## SOURCE PASSAGE
++++++++

Now, it’s not just because I have great nostalgic memories of seeing Star Wars movies when I was a kid, which, of course, I do. And it’s not just because I like the action and the effects and the music and all of that, which of course, I do. It’s because there’s something deep in my heart and in my soul that thrills at the idea of a myth. A myth, a story! A powerful story that communicates something to it. And I can get just as excited about a good drama. That’s why I get chills when I hear about these stories. There’s something about stories that move us more than mere explanations. And we all know this.

Someone one time asked Flannery O’Connor, that great southern gothic novelist, if she could just explain her story. And I think she was a little bit frustrated. She said, “A story is a way to say something that can’t be said any other way and it takes every word in the story to say what the meaning is…if I could say it in a sentence I wouldn’t have written the story.”

Now sometimes I think we want to just distill Christianity into its basic doctrines. Its basic rules. Its basic rituals. Tell me what it means and tell me how to live and we can lose the wonder of the story. Story. Stories move us more deeply than mere explanation because we are creatures who lives within a story. We are people who live within a story. We make sense of our world with a story and so stories are essential.

That leads us to the third reason why stories are important.

(3) The mythic element is an essential dimension of our faith. The mythic element, the story, the narrative—it’s an essential dimension, an essential component to the faith. There’s a scholar of world religions named Ninian Smart, who’s written quite a bit on this. And he’s analyzed all the great religions of the world and he said that there are essentially seven dimensions to religion. You can see these in a chart. There are seven dimensions.

++++++++

## EXCERPTED DATA
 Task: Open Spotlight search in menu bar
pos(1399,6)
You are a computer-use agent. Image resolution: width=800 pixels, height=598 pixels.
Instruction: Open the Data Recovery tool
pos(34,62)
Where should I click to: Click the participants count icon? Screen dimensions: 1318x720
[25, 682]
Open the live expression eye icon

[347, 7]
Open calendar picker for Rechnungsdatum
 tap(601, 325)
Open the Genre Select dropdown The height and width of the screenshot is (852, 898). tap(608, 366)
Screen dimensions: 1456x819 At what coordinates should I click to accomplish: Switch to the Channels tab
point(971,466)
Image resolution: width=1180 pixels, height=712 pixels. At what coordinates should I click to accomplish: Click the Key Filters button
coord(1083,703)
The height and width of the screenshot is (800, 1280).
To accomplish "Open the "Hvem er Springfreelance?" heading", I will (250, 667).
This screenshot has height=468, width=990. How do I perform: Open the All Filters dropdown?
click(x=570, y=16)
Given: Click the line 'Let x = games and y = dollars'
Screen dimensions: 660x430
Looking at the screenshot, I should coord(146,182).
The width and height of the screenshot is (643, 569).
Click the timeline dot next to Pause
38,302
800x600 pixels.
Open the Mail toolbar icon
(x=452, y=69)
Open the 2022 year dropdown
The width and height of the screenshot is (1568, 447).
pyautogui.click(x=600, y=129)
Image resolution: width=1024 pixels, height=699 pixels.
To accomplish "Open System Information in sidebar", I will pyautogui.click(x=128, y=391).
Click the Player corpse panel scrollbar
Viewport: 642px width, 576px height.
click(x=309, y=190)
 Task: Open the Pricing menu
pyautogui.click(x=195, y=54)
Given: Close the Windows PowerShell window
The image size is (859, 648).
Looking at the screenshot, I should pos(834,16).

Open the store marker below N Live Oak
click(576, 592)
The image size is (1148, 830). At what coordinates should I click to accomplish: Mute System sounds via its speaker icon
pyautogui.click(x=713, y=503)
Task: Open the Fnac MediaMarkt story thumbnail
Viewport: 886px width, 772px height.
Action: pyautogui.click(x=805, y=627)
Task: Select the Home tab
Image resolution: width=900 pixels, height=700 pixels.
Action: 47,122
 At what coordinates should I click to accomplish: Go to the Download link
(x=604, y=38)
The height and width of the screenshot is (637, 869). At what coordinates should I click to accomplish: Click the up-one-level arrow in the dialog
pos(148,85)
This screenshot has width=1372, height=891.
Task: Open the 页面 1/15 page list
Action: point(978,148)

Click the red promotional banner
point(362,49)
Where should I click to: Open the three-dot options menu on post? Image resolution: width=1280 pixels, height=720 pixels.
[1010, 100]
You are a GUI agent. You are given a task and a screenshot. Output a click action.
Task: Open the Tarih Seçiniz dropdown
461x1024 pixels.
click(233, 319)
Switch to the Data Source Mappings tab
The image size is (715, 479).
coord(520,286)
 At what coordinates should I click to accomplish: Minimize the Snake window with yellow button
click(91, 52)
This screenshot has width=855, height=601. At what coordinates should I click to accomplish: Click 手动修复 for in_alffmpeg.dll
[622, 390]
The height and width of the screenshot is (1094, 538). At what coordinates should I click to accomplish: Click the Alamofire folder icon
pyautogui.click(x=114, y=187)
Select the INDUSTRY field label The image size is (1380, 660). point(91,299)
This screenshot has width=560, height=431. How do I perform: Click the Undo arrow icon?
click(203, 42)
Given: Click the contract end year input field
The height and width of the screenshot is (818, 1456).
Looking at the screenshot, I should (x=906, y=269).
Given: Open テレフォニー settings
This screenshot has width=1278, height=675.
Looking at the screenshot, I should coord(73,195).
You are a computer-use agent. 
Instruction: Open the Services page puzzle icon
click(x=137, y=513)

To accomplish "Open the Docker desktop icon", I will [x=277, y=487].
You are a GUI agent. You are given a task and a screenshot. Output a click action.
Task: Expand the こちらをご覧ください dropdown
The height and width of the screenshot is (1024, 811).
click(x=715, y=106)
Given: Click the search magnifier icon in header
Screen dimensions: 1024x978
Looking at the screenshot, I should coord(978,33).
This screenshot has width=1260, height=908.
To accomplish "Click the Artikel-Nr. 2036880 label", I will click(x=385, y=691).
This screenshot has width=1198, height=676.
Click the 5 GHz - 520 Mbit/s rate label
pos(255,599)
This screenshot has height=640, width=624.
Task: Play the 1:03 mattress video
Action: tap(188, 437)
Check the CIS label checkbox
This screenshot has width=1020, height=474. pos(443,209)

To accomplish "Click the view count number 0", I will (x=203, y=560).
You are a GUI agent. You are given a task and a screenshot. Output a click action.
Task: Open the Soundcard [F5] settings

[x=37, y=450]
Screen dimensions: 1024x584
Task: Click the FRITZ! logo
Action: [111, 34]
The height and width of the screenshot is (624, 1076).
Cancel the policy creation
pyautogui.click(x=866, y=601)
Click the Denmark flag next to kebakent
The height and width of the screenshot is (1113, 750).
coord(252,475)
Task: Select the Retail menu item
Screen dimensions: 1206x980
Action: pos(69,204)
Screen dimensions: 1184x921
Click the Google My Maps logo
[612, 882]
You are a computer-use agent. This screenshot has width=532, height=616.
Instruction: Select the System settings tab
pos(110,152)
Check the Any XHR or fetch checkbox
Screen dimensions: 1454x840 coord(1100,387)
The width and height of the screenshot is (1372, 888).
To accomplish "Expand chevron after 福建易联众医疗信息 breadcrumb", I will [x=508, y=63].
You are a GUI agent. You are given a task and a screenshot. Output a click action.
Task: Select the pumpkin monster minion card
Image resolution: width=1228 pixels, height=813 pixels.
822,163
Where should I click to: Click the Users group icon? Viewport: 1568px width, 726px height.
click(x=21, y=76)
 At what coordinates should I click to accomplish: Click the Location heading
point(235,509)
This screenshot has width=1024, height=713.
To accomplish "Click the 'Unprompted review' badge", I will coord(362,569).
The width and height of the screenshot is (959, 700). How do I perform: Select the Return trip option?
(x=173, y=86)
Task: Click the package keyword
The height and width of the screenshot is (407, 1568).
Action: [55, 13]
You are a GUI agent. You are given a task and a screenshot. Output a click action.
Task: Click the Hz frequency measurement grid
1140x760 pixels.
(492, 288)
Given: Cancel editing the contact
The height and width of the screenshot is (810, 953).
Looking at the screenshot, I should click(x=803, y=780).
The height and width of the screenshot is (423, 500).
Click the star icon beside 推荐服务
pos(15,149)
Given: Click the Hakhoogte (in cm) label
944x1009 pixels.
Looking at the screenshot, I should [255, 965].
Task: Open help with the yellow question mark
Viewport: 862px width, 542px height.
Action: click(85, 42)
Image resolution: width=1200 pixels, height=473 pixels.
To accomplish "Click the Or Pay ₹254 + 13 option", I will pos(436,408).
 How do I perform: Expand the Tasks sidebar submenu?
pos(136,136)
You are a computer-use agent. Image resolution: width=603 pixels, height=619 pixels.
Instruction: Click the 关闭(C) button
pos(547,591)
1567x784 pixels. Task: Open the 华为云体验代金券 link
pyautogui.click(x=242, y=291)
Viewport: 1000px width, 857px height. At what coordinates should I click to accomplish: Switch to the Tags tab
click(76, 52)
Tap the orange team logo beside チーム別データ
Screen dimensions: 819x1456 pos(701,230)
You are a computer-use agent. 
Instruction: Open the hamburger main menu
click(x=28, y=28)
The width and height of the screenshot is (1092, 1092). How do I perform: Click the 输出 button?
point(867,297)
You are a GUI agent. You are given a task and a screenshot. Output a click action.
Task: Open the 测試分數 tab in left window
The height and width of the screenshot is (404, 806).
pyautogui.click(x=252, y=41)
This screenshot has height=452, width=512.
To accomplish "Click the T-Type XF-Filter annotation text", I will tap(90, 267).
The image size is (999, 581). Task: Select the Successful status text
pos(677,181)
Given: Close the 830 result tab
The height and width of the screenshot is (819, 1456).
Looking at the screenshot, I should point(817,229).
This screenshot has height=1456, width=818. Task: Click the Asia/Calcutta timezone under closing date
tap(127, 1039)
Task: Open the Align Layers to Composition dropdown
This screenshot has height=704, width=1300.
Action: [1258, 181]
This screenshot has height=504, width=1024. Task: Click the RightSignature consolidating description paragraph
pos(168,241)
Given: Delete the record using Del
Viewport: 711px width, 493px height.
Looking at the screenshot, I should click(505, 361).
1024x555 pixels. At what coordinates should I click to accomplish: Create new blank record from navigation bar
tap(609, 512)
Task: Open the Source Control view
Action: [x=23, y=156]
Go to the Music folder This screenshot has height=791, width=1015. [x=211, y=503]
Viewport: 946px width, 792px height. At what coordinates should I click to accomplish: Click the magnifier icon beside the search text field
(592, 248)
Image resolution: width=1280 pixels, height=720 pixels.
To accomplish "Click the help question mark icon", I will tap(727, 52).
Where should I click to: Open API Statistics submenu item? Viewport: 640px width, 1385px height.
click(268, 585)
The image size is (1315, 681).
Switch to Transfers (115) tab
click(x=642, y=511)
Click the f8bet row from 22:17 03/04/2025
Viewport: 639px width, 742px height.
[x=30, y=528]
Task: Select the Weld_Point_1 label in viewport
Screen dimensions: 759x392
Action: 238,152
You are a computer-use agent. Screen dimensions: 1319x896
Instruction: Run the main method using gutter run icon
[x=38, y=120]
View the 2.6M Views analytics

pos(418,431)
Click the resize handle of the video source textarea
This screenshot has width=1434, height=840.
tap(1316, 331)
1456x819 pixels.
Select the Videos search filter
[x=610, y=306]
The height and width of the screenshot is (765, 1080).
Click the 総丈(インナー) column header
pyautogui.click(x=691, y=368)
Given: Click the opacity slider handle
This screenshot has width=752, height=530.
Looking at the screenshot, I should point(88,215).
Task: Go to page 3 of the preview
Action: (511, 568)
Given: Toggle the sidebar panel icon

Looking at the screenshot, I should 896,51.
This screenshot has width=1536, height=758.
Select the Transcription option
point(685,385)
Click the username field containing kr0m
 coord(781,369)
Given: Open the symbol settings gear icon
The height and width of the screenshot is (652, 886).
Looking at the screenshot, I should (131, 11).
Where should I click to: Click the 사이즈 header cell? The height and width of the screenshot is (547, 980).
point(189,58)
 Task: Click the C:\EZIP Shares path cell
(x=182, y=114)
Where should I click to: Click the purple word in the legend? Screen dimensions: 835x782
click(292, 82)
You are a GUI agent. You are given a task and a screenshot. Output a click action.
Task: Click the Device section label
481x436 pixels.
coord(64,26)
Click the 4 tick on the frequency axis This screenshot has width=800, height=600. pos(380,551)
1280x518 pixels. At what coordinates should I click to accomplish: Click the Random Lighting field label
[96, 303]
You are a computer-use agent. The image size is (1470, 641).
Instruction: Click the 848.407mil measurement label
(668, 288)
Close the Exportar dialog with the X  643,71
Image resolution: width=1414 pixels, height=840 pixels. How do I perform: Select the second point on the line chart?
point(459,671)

++++++++

## THINGS TO DO
[A] Answer these questions from the passage on stories:
(i) How does the passage describe Flannery O'Connor?
(ii) According to Ninian Smart, how many dimensions does religion essentially have?
(iii) Into what three basic things does the speaker say we sometimes want to distill Christianity?
[B] From the passage on stories, repeat word for word the part that opens with the words containing "Now, it’s not" and closes with "all know this.".
The items have no connection to the passage on stories.

## TASK-BY-TASK RESULTS
[A]
(i) As that great southern gothic novelist.
(ii) Seven.
(iii) Its basic doctrines, its basic rules, and its basic rituals.

[B]
Now, it’s not just because I have great nostalgic memories of seeing Star Wars movies when I was a kid, which, of course, I do. And it’s not just because I like the action and the effects and the music and all of that, which of course, I do. It’s because there’s something deep in my heart and in my soul that thrills at the idea of a myth. A myth, a story! A powerful story that communicates something to it. And I can get just as excited about a good drama. That’s why I get chills when I hear about these stories. There’s something about stories that move us more than mere explanations. And we all know this.